Friday, 19 April 2013
The forms were delivered today and I've just received an email from the planning department, thanking me for the application. I shall be contacted if the paperwork lacks the right information and if everything is OK we shall know in 6 to 8 weeks if the application is successful.
Meanwhile, we need to relocate some of the trees that we planted in the south west corner to make room for our pond and put up some notices to inform our many woodland walkers of our plans!
Sunday, 3 February 2013
In 1993, when the playground was altered to accommodate Elmsett School's Community Recycling Centre, the pond area was landscaped were made made safe for the pupils to use as an environmental resource. Wild flowers and additional trees were planted. The pond was cleared out and a dipping platform was built. When the new play area on the meadow was built last year, the surplus soil was used to fill in the pond.
The original design for Buckle's Woodincluded a pond. The plan was drawn by Greville from The Green Light Trust, using ideas from the pupils and members of the community. As all the trees have been planted, and the village has lost the School's pond, the management group have decided that this year will be a good time for a Pond in Buckle's Wood.
With guidance from Juliet Hawkins, our pond will be safe, environmentally friendly feature that will attract a greater variety of wildlife into our woodland.
|This is where the pond will be!|
Saturday, 10 November 2012
Now the guidelines have changed and only those trees which show signs of the Ash dieback disease will have to be destroyed. At the moment only few of the 420+ Ash trees that we have planted display obvious signs of having the disease.

++++++++

**PROMPT A**
Retype the Buckle's Wood blog, everything from "The original design" down to "having the disease.".
**PROMPT B**
In the Buckle's Wood blog, who drew the plan for the wood's original design?

**THE DATA**
++++++++

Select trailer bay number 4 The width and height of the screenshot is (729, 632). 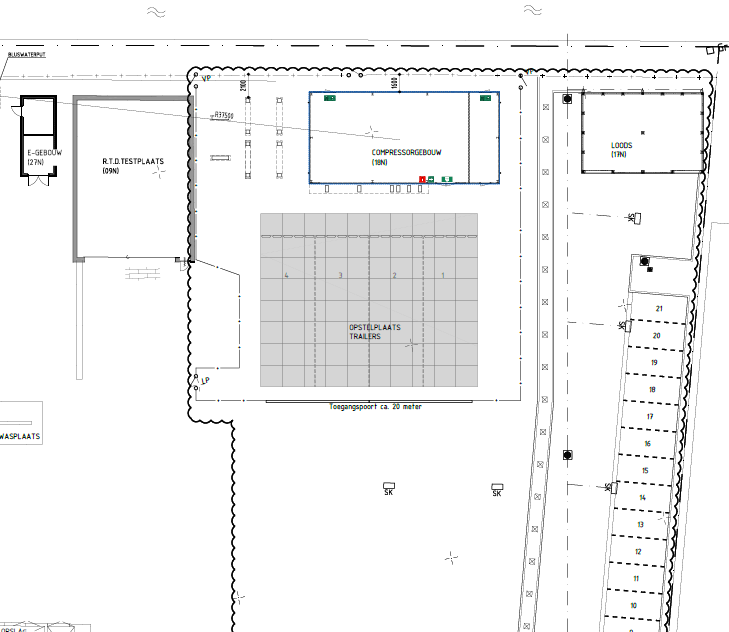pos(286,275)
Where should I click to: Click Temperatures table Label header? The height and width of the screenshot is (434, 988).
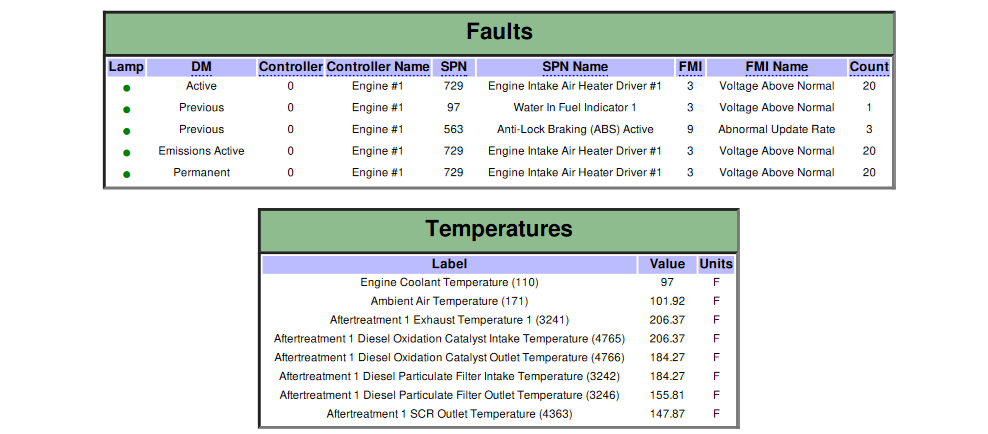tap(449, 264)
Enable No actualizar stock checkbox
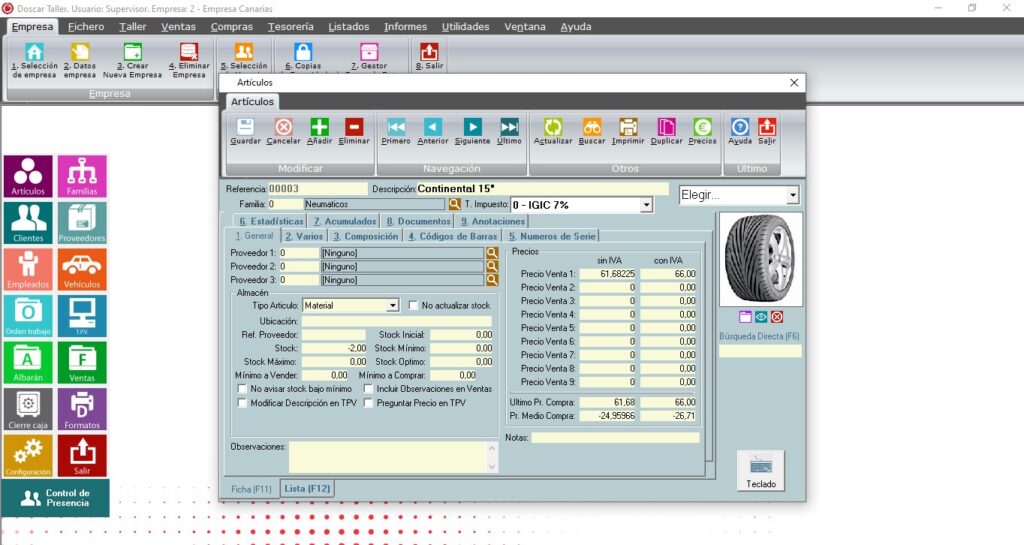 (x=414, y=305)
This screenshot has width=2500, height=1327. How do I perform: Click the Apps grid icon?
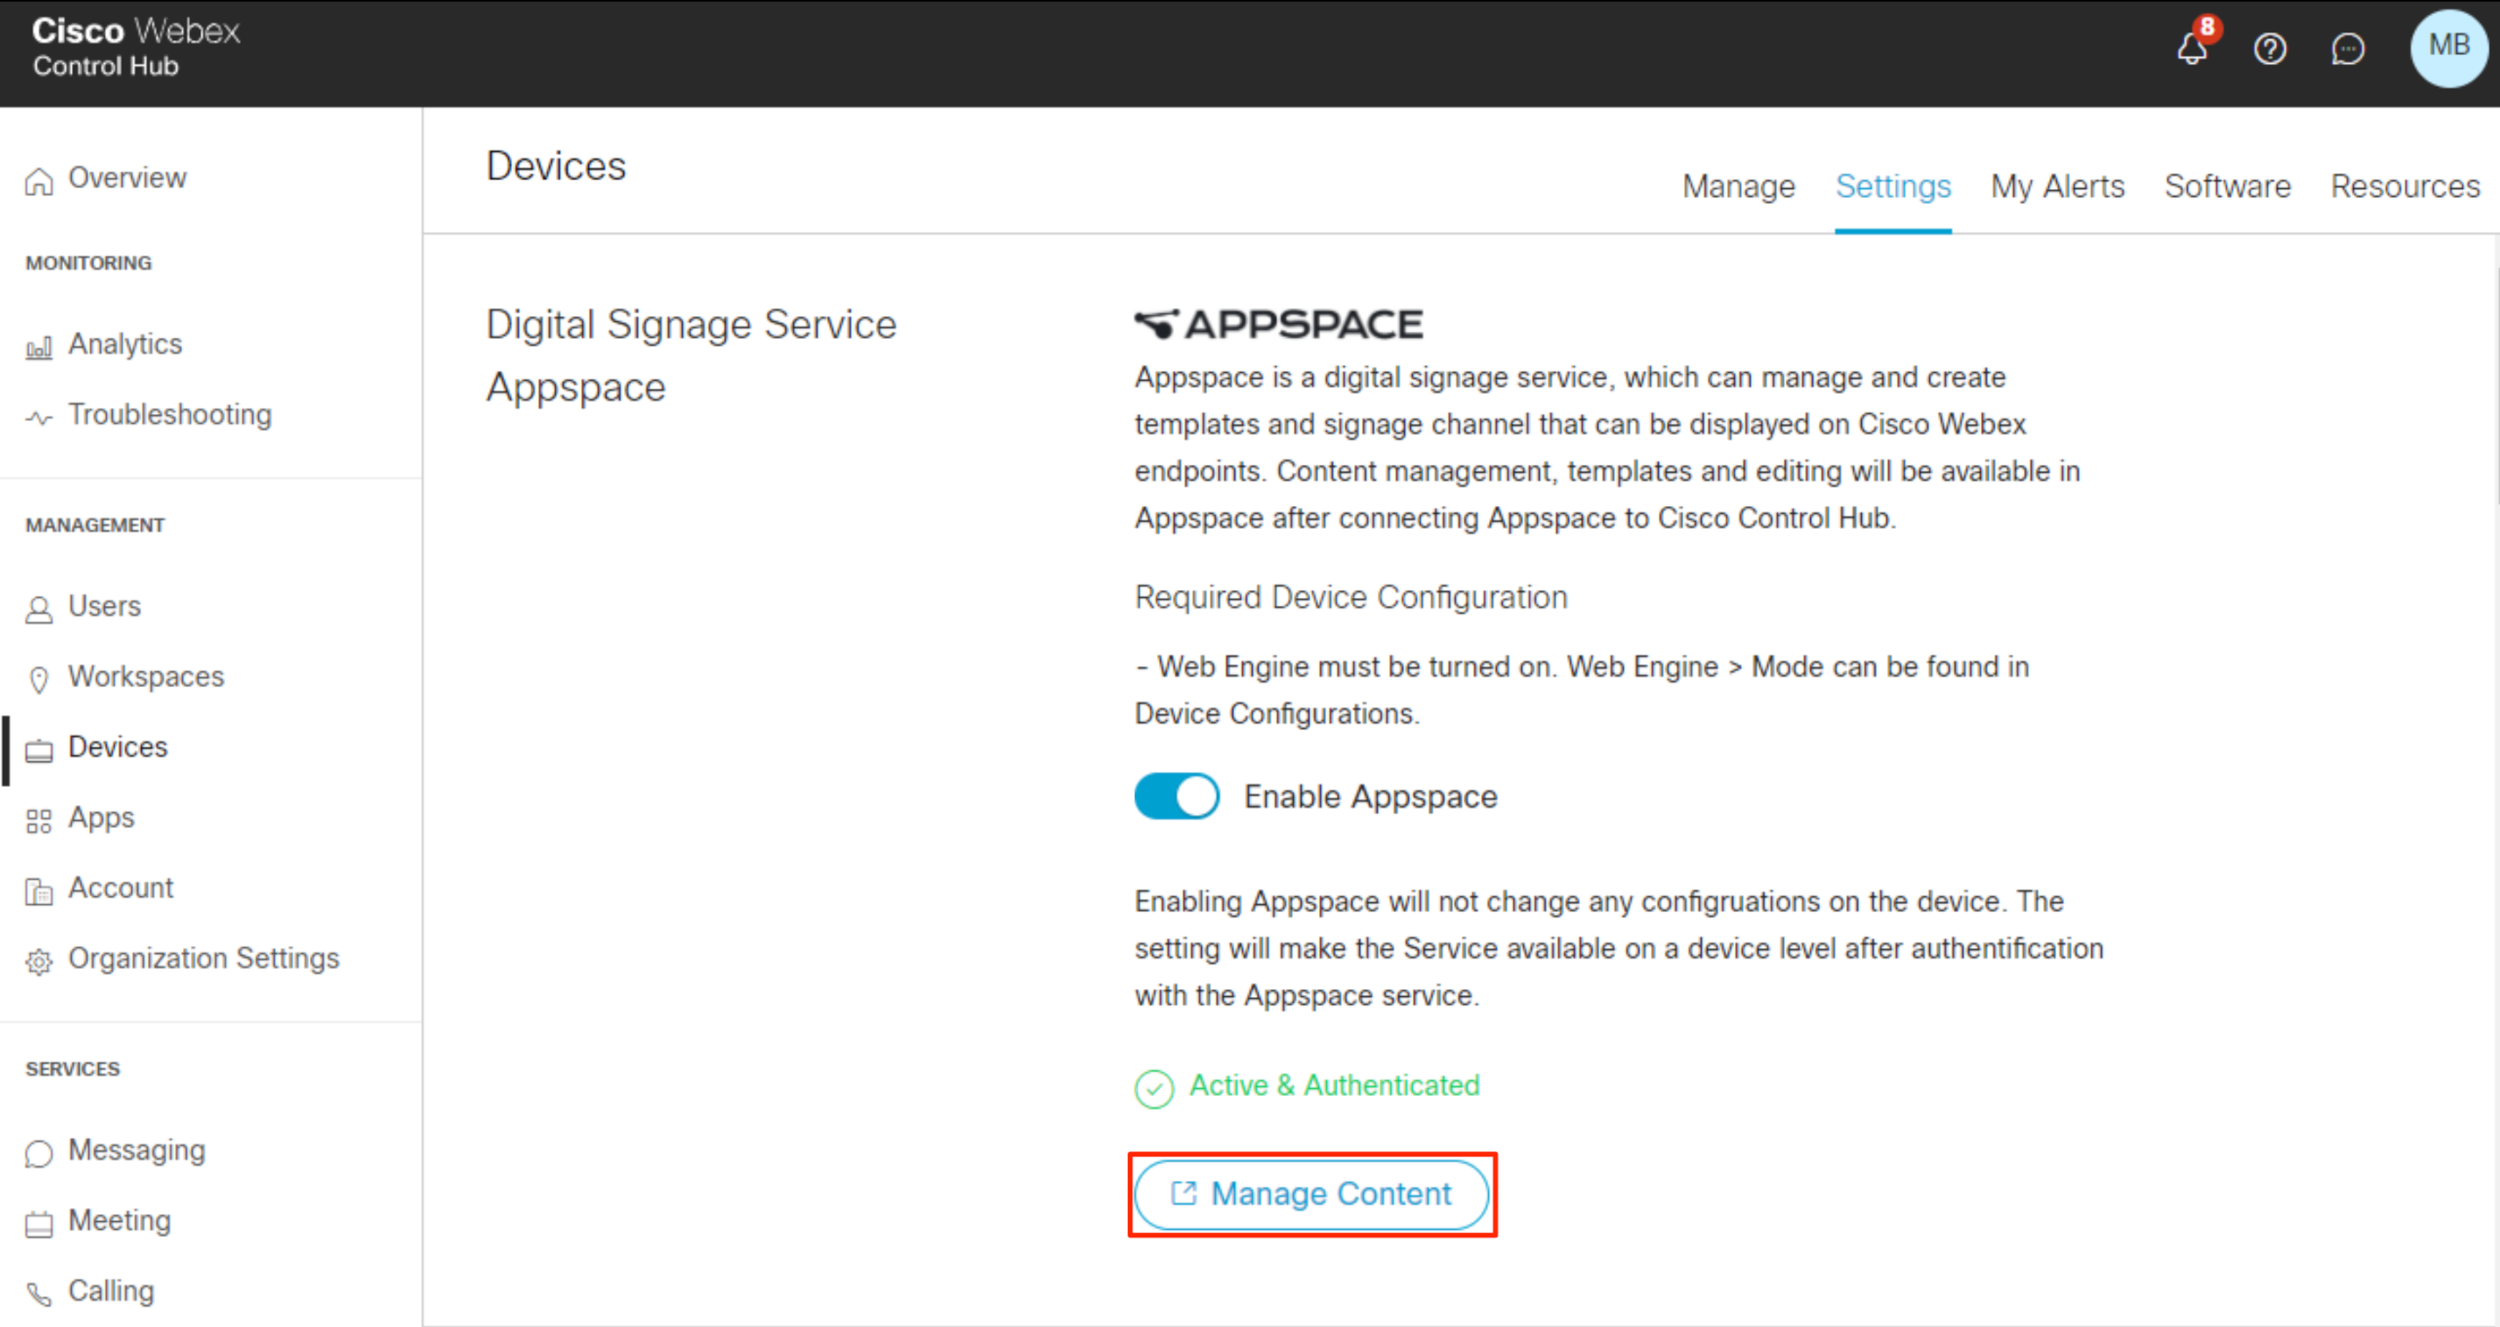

++++++++

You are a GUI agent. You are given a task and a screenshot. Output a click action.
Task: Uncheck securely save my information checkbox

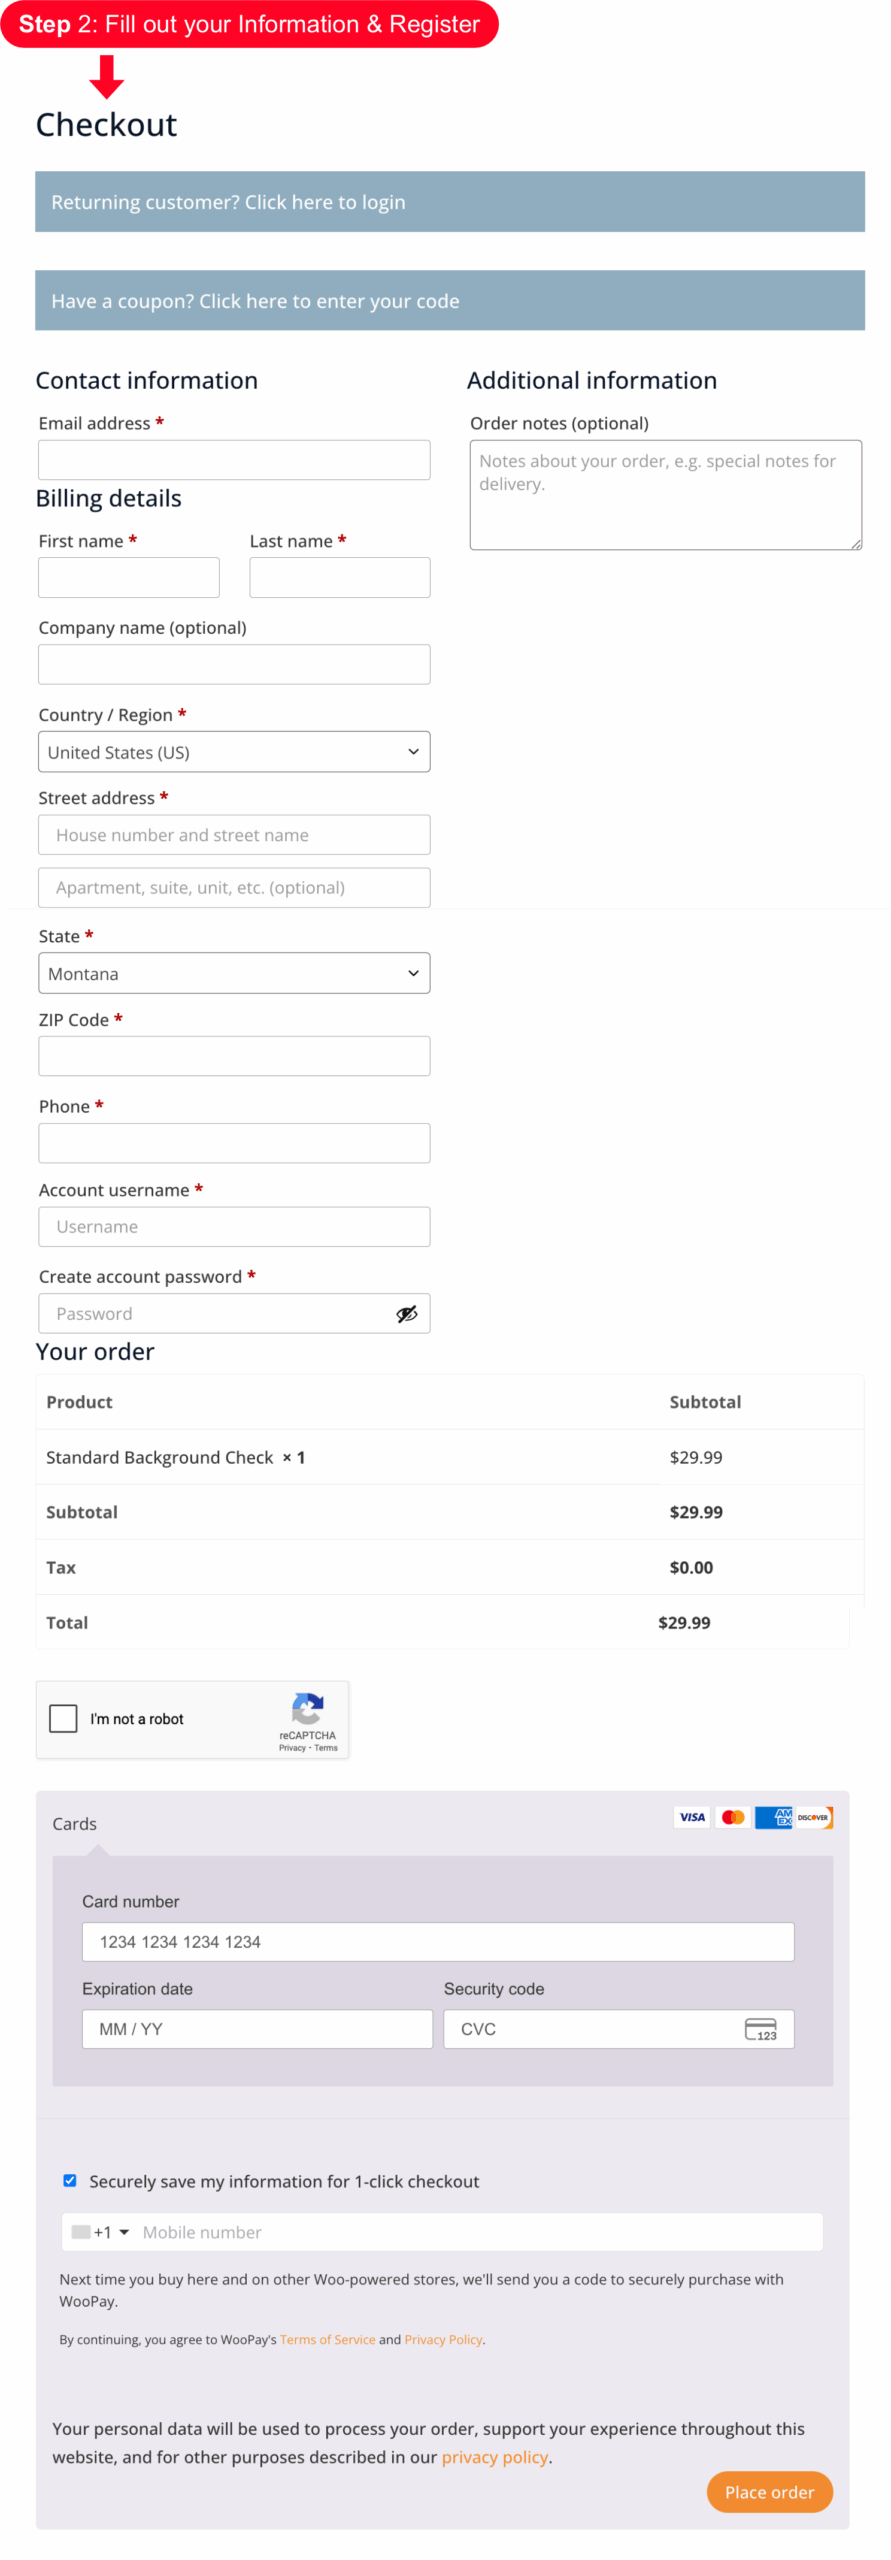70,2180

++++++++

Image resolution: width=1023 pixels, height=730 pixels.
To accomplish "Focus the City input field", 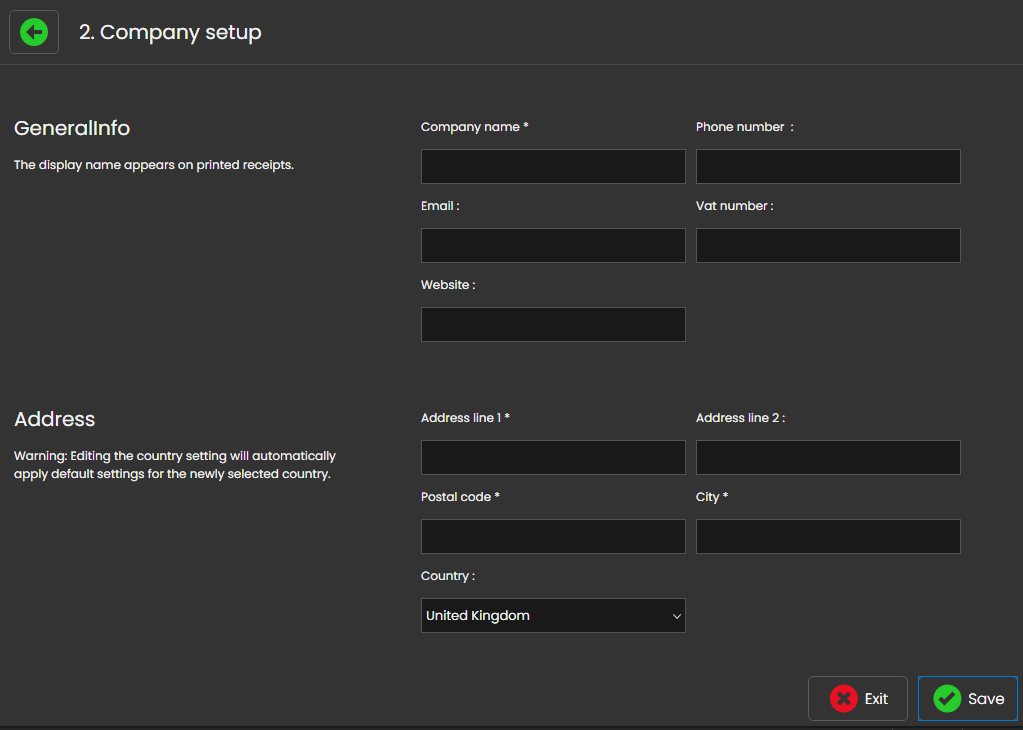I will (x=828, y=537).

++++++++

**RESULT A**
The original design for Buckle's Woodincluded a pond. The plan was drawn by Greville from The Green Light Trust, using ideas from the pupils and members of the community. As all the trees have been planted, and the village has lost the School's pond, the management group have decided that this year will be a good time for a Pond in Buckle's Wood.
With guidance from Juliet Hawkins, our pond will be safe, environmentally friendly feature that will attract a greater variety of wildlife into our woodland.
|This is where the pond will be!|
Saturday, 10 November 2012
Now the guidelines have changed and only those trees which show signs of the Ash dieback disease will have to be destroyed. At the moment only few of the 420+ Ash trees that we have planted display obvious signs of having the disease.

**RESULT B**
Greville from The Green Light Trust